*** Data extracts ***

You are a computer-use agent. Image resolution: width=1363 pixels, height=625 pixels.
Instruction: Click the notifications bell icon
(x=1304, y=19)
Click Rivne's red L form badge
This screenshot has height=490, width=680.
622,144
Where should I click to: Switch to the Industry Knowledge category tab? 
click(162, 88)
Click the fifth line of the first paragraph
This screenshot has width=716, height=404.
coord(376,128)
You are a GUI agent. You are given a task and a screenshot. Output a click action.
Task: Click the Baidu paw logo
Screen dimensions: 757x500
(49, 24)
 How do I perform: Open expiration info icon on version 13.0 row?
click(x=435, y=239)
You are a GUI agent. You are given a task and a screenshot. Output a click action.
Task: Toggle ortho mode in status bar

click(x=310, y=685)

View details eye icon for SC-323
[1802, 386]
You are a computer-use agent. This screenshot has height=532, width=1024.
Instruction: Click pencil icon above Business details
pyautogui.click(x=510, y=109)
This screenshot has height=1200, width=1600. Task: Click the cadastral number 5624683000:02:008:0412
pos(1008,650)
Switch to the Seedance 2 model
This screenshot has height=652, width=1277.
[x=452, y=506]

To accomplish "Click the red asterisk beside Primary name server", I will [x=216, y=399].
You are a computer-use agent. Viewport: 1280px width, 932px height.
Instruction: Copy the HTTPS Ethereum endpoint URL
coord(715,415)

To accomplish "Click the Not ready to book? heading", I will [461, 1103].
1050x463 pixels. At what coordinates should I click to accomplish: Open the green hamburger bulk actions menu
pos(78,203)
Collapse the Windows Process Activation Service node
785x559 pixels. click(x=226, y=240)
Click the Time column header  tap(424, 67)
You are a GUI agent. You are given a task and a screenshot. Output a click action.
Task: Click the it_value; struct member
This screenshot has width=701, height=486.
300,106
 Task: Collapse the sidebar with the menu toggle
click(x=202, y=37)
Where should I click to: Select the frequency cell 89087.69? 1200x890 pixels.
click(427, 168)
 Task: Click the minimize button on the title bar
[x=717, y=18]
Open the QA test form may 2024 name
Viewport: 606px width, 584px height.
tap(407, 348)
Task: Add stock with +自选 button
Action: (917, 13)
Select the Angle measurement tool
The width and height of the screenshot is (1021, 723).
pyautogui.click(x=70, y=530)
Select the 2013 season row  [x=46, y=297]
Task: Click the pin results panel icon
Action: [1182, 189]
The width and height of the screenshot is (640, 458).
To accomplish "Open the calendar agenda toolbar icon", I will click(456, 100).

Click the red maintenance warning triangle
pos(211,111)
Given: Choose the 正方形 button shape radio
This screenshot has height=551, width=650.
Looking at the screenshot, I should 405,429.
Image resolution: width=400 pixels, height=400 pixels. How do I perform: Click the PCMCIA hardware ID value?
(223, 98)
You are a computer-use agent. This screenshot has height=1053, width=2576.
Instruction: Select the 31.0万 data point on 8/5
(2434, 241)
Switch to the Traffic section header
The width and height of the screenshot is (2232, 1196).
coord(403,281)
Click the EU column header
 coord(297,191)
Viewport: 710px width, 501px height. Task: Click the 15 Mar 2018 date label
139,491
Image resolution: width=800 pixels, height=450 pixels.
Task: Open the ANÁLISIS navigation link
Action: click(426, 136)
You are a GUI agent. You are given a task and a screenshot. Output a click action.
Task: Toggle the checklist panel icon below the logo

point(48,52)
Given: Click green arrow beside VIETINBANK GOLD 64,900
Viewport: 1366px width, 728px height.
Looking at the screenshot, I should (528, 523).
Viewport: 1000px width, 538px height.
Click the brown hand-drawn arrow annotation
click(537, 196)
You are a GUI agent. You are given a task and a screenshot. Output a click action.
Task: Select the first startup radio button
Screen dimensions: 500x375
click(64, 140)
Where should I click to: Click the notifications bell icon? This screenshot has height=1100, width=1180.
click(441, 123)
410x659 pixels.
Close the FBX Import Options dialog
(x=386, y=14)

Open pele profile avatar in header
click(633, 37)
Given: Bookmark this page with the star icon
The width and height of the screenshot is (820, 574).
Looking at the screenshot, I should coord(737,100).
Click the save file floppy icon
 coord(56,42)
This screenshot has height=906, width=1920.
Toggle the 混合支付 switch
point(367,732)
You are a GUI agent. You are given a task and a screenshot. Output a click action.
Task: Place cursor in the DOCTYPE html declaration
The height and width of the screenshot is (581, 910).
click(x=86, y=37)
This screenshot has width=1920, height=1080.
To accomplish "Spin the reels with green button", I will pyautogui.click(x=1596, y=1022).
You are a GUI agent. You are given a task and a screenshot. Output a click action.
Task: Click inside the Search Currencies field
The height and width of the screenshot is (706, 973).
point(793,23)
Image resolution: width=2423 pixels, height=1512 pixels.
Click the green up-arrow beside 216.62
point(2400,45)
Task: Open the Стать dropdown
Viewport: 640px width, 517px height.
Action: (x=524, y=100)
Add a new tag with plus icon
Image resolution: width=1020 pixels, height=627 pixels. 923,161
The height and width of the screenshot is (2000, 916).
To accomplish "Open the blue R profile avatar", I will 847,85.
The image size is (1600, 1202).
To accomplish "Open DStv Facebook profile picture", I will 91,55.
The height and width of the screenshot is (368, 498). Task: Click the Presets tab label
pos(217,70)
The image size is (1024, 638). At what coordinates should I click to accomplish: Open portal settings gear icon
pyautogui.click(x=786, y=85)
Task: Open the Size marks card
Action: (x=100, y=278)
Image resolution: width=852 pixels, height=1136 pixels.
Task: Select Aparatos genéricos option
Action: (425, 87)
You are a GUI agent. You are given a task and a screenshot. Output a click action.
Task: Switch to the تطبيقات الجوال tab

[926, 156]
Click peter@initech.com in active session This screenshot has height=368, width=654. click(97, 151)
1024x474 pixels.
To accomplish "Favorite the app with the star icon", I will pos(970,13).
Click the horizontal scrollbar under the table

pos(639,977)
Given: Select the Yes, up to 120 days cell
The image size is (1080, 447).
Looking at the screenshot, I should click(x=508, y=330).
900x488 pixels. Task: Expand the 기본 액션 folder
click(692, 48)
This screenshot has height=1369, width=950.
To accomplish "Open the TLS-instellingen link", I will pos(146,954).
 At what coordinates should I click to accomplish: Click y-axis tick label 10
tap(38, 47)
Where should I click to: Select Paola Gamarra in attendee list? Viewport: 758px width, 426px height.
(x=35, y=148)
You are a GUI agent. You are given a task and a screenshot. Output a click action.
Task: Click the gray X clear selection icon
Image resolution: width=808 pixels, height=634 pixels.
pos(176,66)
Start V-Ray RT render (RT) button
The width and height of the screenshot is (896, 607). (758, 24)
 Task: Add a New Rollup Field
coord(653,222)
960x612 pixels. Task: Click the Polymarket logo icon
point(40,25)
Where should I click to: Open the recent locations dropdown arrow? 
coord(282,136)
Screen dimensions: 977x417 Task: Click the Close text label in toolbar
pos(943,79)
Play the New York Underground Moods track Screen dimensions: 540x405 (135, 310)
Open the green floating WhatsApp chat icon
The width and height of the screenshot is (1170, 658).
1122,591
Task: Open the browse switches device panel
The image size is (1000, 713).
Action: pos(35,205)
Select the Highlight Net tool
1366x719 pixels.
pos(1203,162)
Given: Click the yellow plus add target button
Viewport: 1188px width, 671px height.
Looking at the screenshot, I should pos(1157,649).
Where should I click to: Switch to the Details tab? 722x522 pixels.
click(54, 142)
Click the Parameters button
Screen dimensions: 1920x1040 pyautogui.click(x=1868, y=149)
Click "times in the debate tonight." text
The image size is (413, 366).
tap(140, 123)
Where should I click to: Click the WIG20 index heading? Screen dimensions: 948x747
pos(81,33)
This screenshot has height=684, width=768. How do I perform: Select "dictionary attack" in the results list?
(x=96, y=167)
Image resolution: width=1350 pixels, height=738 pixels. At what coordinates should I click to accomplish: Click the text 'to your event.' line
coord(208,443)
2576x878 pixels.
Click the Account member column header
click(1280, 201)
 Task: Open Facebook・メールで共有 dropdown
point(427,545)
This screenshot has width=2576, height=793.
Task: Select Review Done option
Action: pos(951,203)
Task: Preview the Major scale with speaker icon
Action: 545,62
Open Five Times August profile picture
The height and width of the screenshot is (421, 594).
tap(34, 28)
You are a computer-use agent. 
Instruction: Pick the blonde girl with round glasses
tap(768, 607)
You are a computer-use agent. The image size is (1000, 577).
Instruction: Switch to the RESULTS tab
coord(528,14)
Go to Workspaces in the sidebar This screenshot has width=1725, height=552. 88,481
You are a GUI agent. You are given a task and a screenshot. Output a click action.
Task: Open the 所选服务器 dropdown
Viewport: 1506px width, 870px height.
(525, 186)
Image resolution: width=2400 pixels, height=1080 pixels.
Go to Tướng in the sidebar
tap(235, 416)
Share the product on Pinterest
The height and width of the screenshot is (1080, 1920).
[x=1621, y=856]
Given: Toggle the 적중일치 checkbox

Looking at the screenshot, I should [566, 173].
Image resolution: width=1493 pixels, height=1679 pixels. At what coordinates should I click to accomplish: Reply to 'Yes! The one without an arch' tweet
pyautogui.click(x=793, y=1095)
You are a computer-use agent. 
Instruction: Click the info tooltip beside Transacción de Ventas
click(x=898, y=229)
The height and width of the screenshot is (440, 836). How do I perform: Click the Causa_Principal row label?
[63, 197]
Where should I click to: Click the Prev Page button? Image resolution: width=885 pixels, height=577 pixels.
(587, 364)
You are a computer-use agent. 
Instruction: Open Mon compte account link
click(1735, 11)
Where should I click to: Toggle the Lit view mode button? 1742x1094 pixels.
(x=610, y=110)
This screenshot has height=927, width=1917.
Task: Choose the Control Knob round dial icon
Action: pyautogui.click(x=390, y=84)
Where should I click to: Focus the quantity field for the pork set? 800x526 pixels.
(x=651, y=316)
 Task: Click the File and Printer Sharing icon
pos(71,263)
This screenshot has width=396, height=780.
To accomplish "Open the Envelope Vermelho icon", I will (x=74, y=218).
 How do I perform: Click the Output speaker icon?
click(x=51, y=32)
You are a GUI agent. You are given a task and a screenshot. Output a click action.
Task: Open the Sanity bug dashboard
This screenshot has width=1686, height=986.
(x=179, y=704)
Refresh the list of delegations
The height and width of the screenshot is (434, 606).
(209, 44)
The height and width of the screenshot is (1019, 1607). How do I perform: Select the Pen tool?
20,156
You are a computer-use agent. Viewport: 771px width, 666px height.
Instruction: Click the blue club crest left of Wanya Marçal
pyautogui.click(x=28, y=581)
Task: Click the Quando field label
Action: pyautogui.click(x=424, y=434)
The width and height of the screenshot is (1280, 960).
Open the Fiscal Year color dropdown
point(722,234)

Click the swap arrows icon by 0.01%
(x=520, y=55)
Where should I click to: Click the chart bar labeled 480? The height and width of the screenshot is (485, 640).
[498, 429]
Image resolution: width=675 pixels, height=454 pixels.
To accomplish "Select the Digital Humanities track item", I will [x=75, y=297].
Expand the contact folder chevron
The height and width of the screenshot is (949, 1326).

*** End of Data extracts ***

Answer with the number alone after tallying the lines of the entries above that contain the word "computer".

9